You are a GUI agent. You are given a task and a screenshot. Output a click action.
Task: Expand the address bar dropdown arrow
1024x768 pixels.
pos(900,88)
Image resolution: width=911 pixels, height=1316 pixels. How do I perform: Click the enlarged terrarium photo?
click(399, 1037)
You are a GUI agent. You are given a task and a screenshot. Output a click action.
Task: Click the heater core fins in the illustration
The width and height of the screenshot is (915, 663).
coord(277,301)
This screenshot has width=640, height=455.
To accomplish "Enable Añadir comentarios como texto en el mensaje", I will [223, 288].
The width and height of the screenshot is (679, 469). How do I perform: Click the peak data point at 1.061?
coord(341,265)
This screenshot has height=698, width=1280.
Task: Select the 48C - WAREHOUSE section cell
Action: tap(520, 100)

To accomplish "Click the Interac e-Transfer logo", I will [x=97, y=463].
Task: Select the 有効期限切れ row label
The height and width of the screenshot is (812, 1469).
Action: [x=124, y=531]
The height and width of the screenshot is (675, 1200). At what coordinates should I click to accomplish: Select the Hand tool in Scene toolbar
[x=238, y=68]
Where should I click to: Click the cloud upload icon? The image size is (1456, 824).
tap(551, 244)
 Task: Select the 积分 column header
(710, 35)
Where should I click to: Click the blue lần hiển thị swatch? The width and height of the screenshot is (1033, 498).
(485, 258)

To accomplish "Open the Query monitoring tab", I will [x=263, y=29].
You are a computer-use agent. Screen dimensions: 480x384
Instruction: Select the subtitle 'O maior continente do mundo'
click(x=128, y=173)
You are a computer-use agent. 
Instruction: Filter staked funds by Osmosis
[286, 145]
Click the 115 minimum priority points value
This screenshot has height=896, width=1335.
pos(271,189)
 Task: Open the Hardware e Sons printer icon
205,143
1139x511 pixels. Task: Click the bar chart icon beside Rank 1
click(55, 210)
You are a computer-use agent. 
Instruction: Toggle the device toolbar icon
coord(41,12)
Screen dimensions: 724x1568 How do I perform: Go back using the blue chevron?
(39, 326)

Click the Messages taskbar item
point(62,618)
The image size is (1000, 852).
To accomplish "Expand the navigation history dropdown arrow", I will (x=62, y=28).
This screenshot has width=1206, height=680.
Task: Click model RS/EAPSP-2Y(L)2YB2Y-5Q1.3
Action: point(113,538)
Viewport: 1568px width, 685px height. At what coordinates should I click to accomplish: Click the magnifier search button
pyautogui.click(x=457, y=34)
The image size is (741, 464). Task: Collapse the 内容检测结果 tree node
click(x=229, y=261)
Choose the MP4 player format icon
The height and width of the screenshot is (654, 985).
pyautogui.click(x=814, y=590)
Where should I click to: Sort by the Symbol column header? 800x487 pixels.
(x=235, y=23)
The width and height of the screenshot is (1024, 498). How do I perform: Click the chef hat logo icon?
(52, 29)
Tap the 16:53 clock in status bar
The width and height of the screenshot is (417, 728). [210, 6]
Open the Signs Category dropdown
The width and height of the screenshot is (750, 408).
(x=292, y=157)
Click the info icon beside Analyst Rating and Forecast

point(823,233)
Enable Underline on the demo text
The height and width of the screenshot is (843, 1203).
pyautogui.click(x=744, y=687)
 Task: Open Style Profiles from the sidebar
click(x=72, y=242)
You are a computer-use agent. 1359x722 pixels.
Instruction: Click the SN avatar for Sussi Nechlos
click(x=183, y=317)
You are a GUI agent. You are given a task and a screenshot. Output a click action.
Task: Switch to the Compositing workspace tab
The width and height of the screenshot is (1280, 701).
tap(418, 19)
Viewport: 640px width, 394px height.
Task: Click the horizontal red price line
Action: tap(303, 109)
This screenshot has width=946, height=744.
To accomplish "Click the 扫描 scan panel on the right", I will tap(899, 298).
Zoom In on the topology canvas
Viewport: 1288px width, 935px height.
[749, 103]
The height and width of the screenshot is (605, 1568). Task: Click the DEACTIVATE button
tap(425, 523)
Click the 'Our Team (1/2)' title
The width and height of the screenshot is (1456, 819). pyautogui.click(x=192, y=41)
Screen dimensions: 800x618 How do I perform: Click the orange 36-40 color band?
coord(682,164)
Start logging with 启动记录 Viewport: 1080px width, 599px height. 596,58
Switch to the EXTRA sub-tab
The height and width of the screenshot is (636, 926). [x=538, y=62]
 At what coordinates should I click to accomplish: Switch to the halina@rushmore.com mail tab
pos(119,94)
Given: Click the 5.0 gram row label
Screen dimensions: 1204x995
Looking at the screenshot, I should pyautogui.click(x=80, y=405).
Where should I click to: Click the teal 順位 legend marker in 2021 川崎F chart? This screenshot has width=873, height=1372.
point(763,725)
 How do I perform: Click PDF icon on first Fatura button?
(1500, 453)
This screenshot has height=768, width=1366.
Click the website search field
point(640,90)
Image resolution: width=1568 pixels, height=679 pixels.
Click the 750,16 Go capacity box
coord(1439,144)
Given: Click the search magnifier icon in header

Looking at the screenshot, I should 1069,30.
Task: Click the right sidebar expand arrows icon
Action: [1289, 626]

= = = = =

(Task): Where in the entries does the word "computer" occur? Copy out each line that has it.

(Exercise response):
You are a computer-use agent. Screen dimensions: 480x384
You are a computer-use agent. 
You are a computer-use agent. 
You are a computer-use agent. 1359x722 pixels.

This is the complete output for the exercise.